Repeat the stretch of entries below from the line with "فرهنگ و هنر (261, 2118)" through the line with "خودرو (128, 2183)". Include both ends and add nothing.
EXTRACTED MATERIAL Start Marker
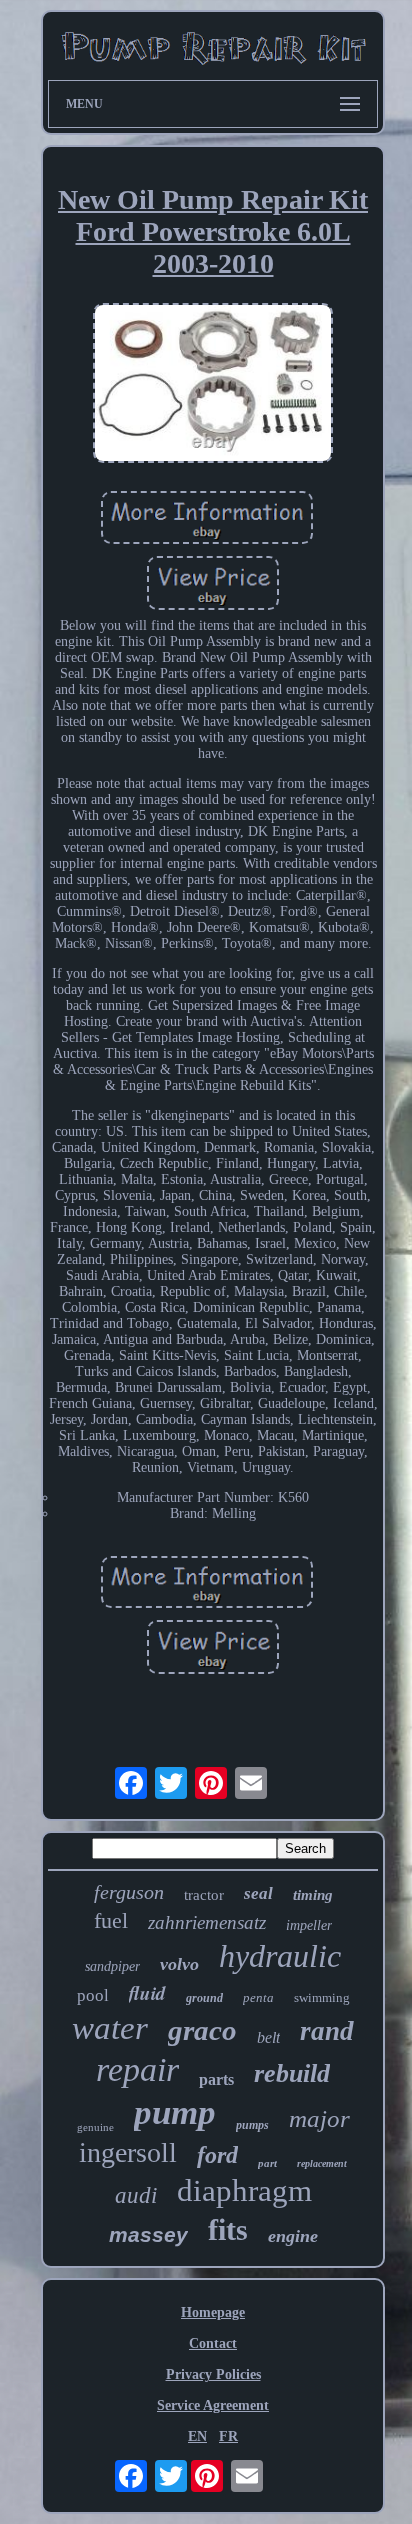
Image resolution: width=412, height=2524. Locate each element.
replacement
EXTRACTED MATERIAL End Marker
EXTRACTED MATERIAL Start Marker
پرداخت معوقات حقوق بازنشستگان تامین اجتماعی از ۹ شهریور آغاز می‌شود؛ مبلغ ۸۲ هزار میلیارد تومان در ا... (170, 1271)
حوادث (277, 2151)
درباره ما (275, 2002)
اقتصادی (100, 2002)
EXTRACTED MATERIAL End Marker
EXTRACTED MATERIAL Start Marker
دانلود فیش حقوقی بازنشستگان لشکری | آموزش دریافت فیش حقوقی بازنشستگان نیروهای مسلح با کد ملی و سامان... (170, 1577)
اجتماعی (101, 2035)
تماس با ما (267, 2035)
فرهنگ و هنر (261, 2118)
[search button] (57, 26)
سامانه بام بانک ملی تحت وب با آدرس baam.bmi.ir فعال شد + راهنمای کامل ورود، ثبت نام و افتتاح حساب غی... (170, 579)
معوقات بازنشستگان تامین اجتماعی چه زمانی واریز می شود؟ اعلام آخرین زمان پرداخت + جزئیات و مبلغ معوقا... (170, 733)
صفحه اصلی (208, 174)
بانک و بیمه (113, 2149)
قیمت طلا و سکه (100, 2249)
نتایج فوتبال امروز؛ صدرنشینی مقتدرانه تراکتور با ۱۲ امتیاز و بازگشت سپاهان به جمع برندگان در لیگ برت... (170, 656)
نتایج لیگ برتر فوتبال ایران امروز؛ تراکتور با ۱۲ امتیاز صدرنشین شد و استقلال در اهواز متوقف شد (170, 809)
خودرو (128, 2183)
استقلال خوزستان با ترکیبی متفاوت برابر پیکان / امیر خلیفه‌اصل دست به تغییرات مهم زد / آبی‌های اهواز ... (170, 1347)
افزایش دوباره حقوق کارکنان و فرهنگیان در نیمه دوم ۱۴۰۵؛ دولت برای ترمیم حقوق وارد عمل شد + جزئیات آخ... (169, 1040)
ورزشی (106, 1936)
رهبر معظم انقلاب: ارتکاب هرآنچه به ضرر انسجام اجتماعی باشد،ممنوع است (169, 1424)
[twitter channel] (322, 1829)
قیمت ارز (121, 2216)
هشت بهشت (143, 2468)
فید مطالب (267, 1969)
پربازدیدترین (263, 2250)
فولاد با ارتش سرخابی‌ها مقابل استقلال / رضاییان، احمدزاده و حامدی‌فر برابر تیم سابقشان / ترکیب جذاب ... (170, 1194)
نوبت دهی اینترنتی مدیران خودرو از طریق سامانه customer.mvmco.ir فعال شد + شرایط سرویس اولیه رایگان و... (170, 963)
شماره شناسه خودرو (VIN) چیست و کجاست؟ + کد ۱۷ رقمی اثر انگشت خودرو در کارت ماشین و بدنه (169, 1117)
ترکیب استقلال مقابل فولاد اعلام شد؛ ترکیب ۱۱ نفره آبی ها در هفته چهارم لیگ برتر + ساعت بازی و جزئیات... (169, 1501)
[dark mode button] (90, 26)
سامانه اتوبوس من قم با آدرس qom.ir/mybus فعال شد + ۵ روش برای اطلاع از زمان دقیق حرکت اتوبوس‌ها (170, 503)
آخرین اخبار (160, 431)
EXTRACTED MATERIAL End Marker
TASK SOLUTION >>
فرهنگ و هنر (261, 2118)
[search button] (57, 26)
سامانه بام بانک ملی تحت وب با آدرس baam.bmi.ir فعال شد + راهنمای کامل ورود، ثبت نام و افتتاح حساب غی... (170, 579)
معوقات بازنشستگان تامین اجتماعی چه زمانی واریز می شود؟ اعلام آخرین زمان پرداخت + جزئیات و مبلغ معوقا... (170, 733)
صفحه اصلی (208, 174)
بانک و بیمه (113, 2149)
قیمت طلا و سکه (100, 2249)
نتایج فوتبال امروز؛ صدرنشینی مقتدرانه تراکتور با ۱۲ امتیاز و بازگشت سپاهان به جمع برندگان در لیگ برت... (170, 656)
نتایج لیگ برتر فوتبال ایران امروز؛ تراکتور با ۱۲ امتیاز صدرنشین شد و استقلال در اهواز متوقف شد (170, 809)
خودرو (128, 2183)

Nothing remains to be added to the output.